“The sensation of life is, I believe, the sensation of two-as-oneness… When we are completely healthy we feel oneness with our bodies.” -Shizuto Masunaga
Making a good formative impression on a newborn isn’t easy. They can’t talk, they can’t see very well and they don’t entirely distinguish themselves from the environment. Instinctively, we fall back on direct modes of communication: touch, tone of voice and the energy of our presence. All modes of communication that are difficult to fake when registered by an ultra-sensitive receiver.
The transmission of information alone is the lowest form of teaching. A teacher is not only someone to learn from but to tune from. If we’re honest, we probably can admit that any teacher we really liked we wanted to be to some degree. Being to being there is a vast spectrum of energetic and spiritual transmissions. Our whole bodies listen and learn. We can speak heart to heart and bone to bone.

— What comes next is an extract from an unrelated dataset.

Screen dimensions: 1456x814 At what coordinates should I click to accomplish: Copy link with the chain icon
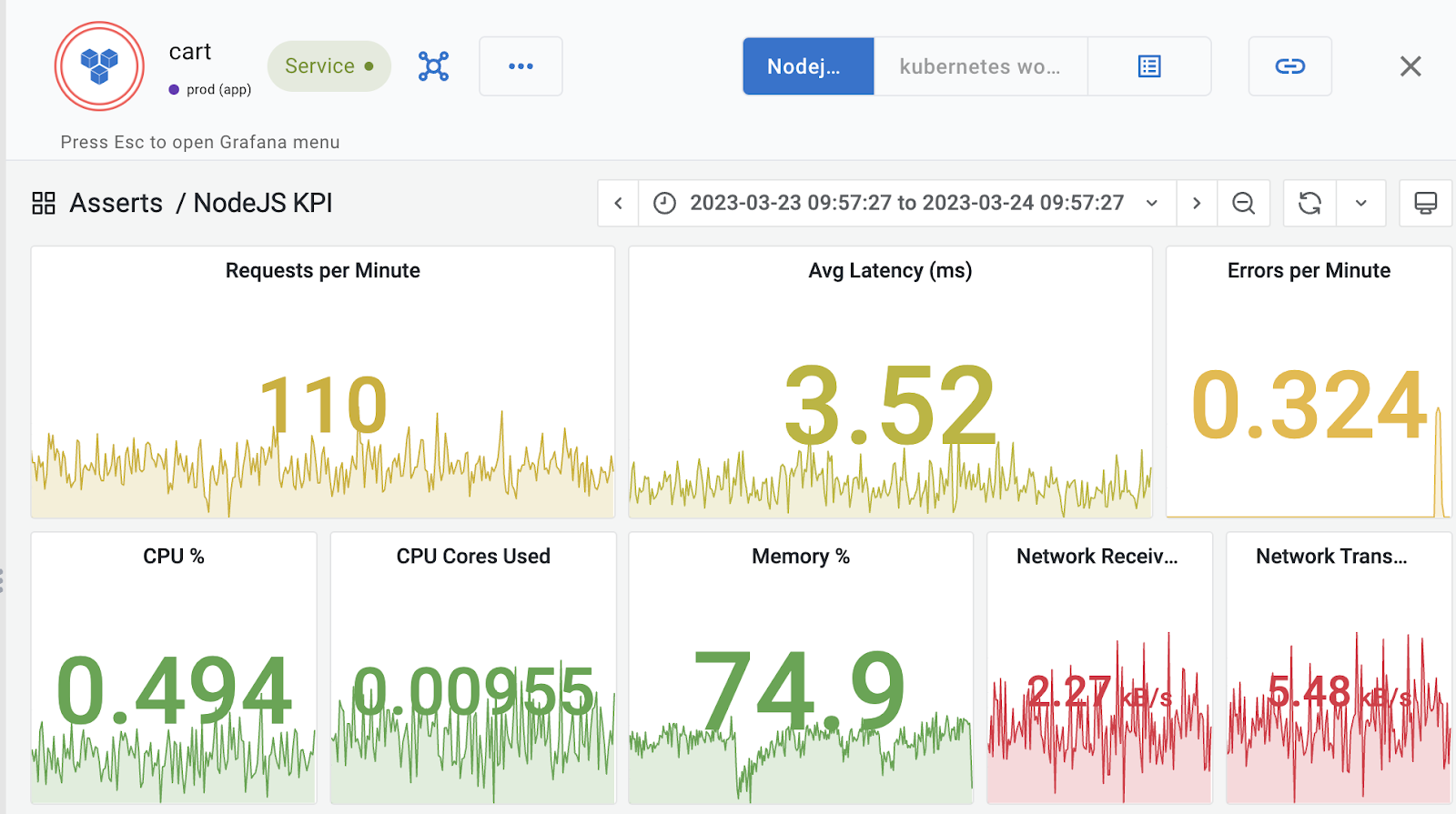pos(1289,66)
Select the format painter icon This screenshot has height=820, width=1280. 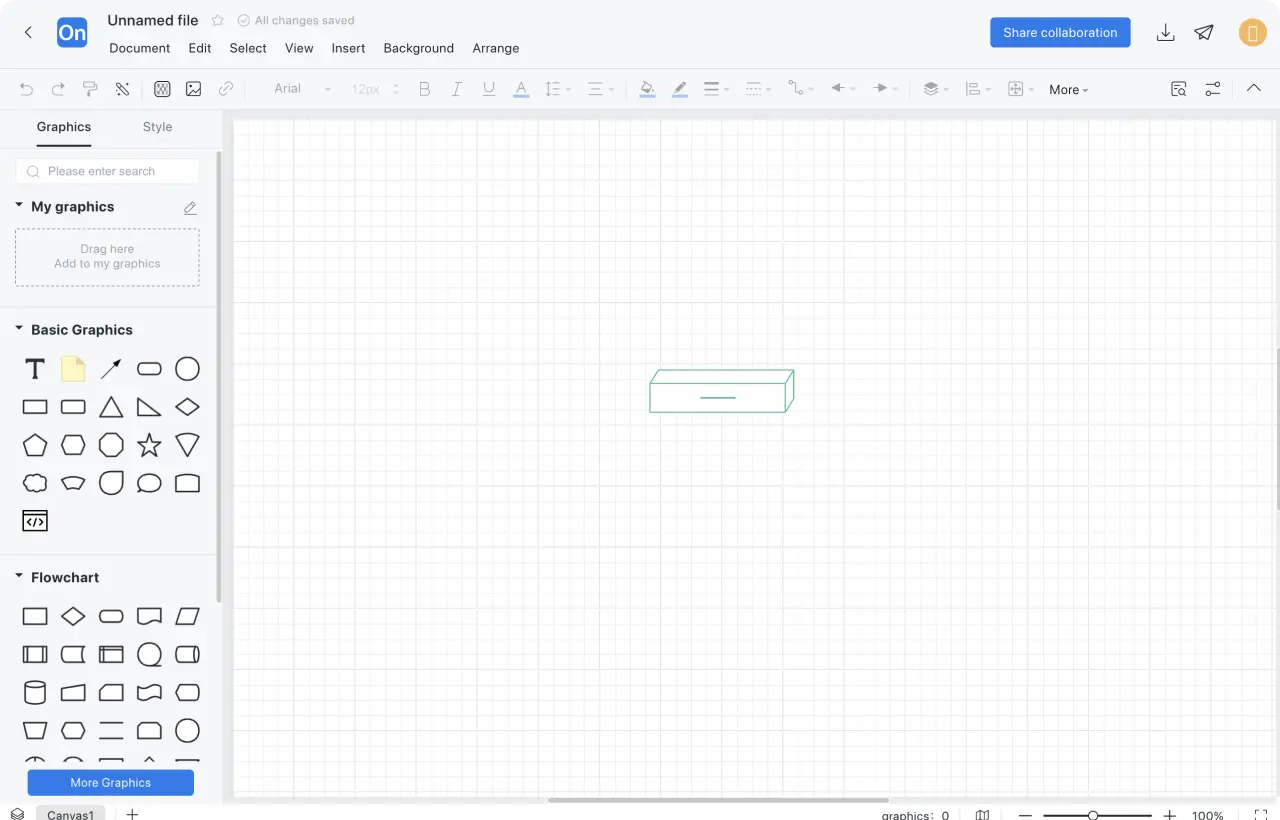pyautogui.click(x=90, y=89)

Children’s characters cannot be formed out of ideal word and phrases alone. Children grow up to be like what we are and not what we say. An angry parent will almost never convince their kids to control their temper. Who we are takes shape in resonance with the condition of our total environment, with the breathing and heartbeat of our family and neighbours.
As business becomes the model for life, progress and profit spur us on an eternal climb but to heal we often need to descend. In this descent, we are listening and making contact with the most basic parts of ourselves, the life system. We may be the chariot driver but we still need rapport with the horses. And animals are a lot like children, both serve as good analogies for the body. The spirits of the organs are approached as child-like in some Taoist thought.
Mindfulness as it is preached is often too psychological for my taste. My experience and the teachings I encountered on my wanderings were more practical and tangible. As the body becomes the central implement in the path of meditation we saturate it with consciousness. A process that is like a slow, careful kneading. As the Buddhas says of the first meditative frame of mind, the first jhana:
“Just as if a skilled bath attendant or his apprentice would pour soap powder into a metal basin and knead it together, sprinkling it again and again with water, so that the ball of soap powder would be filled with moisture….even so, the monk drenches, steeps, saturates, and suffuses his body with the rapture and happiness born of seclusion…” – Anguttara Nikaya 5.28
Within the body is the primal sense. It is impossible to develop the intellect required to cope with the modern world without diverting nourishment from the primal receptors of the limbic system. Most of us live our yoga of action and service in the full-on modern world. Maybe we need to be objective about our real state.
“To feel life is to become one and when you feel oneness there is life.” -Shizuto Masunaga
Yoga renews and strengthens the primal feeling. Yoga nourishes the renewal of the earth in ourselves and our connection to the substratum of nature and the elements. This connection is a basic support for our health and sanity. I’m not suggesting the connection to nature is a substitute for higher yogic aspirations. It is the part of ourselves which is like the deep life of the earth where the roots taste the soil and trees whisper to each other.
“In a material society we are prone to deal with material things instead of life-spirit. The more you emphasize materialism the more life-spirit deteriorates. This attitude towards things endangers nature.” -Shizuto Masunaga
When intelligence floats away, far from our life feeling we tend to wander in illusion easily believing in lies in spite of our proudly hyperactive intellect. This situation also opens our bodies to diseases we don’t understand because we are far from our ground and our consciousness follows its own pathways effectively abandoning its own life systems.
Where marketing has obscured sincerity we can’t hope for much in the long term. We have a shiny skin and something resembling a brain but the bones and the heart are missing. Why endlessly rationalize when the smell tells you everything you need to know? Look at recent history, how many bizarre cults had doctors and engineers in their fold. Intellect has limits.
The alchemical world view permeates my thought. The problems of the inner and the outer world seem to be sympathetic reflections of each other. We need to go deep to breath into the bones. Let’s breathe life into our work with sincerity for our health, the health of yoga and the health of our world.